弁護士会の読書

※本欄の記述はあくまで会員の個人的意見です。

日本史(明治)

2024年12月22日

鍋島閑叟と江藤新平


(霧山昴)
著者 毛利 敏彦 、 出版 明治維新史研究会

 幕末のころ、佐賀藩は鉄製大砲の鋳造に成功し、長崎砲台に備え付けた。
 江戸幕府も品川の沖合に砲台をつくって大砲を並べることにした。それで、佐賀藩に200門を至急つくるよう注文した。
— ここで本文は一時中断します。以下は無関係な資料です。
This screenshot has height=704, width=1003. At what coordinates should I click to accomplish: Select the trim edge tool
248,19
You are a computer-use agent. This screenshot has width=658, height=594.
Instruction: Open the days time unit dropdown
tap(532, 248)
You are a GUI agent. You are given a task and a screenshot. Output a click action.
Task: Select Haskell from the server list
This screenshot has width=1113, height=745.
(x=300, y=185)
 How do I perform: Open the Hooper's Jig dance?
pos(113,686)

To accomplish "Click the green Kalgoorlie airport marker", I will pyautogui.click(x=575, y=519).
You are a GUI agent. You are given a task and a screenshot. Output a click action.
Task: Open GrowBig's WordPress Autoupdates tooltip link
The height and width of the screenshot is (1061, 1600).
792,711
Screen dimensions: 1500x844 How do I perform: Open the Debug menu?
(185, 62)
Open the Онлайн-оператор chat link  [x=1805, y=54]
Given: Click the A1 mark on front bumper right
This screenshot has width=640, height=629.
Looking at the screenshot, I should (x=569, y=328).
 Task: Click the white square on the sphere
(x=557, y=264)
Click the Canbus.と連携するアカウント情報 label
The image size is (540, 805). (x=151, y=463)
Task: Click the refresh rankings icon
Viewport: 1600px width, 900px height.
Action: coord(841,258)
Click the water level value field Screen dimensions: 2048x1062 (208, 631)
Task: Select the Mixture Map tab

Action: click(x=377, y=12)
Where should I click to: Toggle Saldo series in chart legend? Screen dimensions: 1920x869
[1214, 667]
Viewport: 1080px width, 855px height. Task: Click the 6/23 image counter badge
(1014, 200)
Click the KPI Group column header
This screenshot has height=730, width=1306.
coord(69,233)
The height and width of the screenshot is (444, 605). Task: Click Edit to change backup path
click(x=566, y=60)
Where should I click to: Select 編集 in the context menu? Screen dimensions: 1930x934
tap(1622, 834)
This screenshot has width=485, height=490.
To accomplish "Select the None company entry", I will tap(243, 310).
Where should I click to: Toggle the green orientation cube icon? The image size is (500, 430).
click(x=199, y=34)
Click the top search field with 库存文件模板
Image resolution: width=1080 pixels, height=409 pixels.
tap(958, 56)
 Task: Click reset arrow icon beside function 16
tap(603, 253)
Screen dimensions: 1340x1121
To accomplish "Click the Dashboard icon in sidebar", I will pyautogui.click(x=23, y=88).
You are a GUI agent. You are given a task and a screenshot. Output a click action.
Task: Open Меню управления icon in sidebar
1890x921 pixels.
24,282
一度に200門は無理なので、佐賀藩はまず50門を納入した。つまり、江戸湾品川台場に備え付けられた大砲は佐賀藩が製造した鉄製の大砲(アームストロング砲)だったのです。
 そして、明治維新を迎え、鍋島閑叟は岩倉具視とともに大納言になった。つまり、明治新政府は、岩倉・鍋島連立政権だった。
 この鍋島は岩倉と個人的にも親しく、岩倉は二人の子を鍋島に預けて教育してもらった。鍋島は長崎に宣教師のフルベッキに英語学校で教えてもらっていたので、岩倉の長男・次男も、そこで勉強している。
 ところが、鍋島閑叟は病気のため明治4(1871)年に58歳で亡くなった。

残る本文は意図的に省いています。